Score:1

grep PCRE still greedy

mo flag

I'm searching a multi-line text file and want to match a string from a certain word until the first match of another word:

start
word1
word1
word1
word1
end
word2
word2
word2
start
word3
word3
word3
end

Here's what I use: grep -Pzo "(?s)start.*?end" file.txt

And it matches everything in the above text string from beginning to end, whereas I want to match only until the first end occurance, i.e.:

start
word1
word1
word1
word1
end

What am I doing wrong?

Somehow the non-greedy ? quantifier is not working as I expected it.

Thank you for your time and contributions!

hr flag
I think perhaps it is matching non-greedily - but twice
Adenano avatar
mo flag
Isn't that greedy? How could I limit it to only the first match?
hr flag
Greedy would indeed be matching "everything in the above text string from beginning to end" but that's not what's happening, is it?

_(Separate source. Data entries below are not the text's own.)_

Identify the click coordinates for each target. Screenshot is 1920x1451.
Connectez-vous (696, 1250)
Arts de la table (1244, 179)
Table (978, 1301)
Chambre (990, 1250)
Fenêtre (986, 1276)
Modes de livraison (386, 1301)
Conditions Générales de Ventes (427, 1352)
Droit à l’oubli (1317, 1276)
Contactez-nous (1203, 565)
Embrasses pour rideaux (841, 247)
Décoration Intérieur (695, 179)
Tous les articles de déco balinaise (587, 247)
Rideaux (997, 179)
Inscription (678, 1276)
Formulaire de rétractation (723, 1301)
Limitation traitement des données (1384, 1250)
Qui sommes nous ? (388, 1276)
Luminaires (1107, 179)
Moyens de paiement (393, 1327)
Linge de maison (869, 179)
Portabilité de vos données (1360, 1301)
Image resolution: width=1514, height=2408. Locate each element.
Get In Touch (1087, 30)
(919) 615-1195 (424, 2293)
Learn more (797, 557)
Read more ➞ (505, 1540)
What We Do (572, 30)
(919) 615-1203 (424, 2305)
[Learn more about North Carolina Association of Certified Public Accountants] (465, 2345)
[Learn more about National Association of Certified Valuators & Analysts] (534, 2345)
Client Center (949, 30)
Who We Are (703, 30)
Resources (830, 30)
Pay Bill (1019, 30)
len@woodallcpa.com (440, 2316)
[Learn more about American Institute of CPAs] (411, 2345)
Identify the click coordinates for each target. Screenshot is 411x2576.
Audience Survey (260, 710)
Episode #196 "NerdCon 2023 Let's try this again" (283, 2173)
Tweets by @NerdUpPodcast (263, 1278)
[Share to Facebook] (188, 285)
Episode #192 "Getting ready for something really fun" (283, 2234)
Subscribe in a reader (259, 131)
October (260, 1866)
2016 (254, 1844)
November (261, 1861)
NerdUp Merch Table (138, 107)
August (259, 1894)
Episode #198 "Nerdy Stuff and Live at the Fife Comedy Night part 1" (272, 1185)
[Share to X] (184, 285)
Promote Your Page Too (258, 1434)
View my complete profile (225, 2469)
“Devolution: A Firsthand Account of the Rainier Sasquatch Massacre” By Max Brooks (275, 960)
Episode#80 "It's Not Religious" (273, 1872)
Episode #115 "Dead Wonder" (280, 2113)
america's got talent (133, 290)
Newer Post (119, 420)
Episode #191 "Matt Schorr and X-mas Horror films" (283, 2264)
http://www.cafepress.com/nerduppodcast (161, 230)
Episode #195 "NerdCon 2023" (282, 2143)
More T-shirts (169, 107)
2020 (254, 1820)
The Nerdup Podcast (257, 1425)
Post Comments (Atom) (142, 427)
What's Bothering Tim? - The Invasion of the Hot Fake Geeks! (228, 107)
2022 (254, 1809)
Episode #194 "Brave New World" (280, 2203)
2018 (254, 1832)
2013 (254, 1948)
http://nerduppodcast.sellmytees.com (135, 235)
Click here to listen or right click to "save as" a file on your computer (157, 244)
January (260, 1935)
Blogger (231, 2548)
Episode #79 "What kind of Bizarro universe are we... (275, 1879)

When I test your expression, lines containing `word2` are missing - if you try `grep -Pzo -b '(?s)start.*?end' file.txt` you will see that it matches once at byte offset 0 and again at byte offset 52
Adenano avatar
mo flag
So is it some loop that's forming?
Score:1
hr flag

A greedy match would include everything from the first start to the last end, thus:

$ grep -Pzo '(?s)start.*end' file.txt
start                                                                                                                                                                                        
word1                                                                                                                                                                                        
word1                                                                                                                                                                                        
word1                                                                                                                                                                                        
word1                                                                                                                                                                                        
end                                                                                                                                                                                          
word2                                                                                                                                                                                        
word2                                                                                                                                                                                        
word2                                                                                                                                                                                        
start                                                                                                                                                                                        
word3                                                                                                                                                                                        
word3                                                                                                                                                                                        
word3                                                                                                                                                                                        
end

What you are actually seeing is two separate non-greedy matches, output on separate "lines" per the -o option - except that with -Z, "lines" are actually denoted by the null character instead of the newline character:

$ grep -Pzo '(?s)start.*?end' file.txt
start                                                                                                                                                                                        
word1                                                                                                                                                                                        
word1                                                                                                                                                                                        
word1                                                                                                                                                                                        
word1                                                                                                                                                                                        
endstart                                                                                                                                                                                     
word3                                                                                                                                                                                        
word3                                                                                                                                                                                        
word3                                                                                                                                                                                        
end

Since we can't see the null byte here, it's clearer if you add -b to indicate the byte offsets of the two matches within the "line":

$ grep -Pzo -b '(?s)start.*?end' file.txt
0:start                                                                                                                                                                                      
word1                                                                                                                                                                                        
word1                                                                                                                                                                                        
word1                                                                                                                                                                                        
word1                                                                                                                                                                                        
end52:start                                                                                                                                                                                  
word3                                                                                                                                                                                        
word3                                                                                                                                                                                        
word3                                                                                                                                                                                        
end

Since the -o outputs are null-separated, you could pipe the result through head -z to get just the first match:

$ grep -Pzo '(?s)start.*?end' file.txt | head -z -n 1
start
word1
word1
word1
word1
end

Alternatively you could use perl itself

perl -0777 -nE 'say for /(start.*?end)/s' file.txt

which only prints one match in spite of the for loop since the g flag is omitted.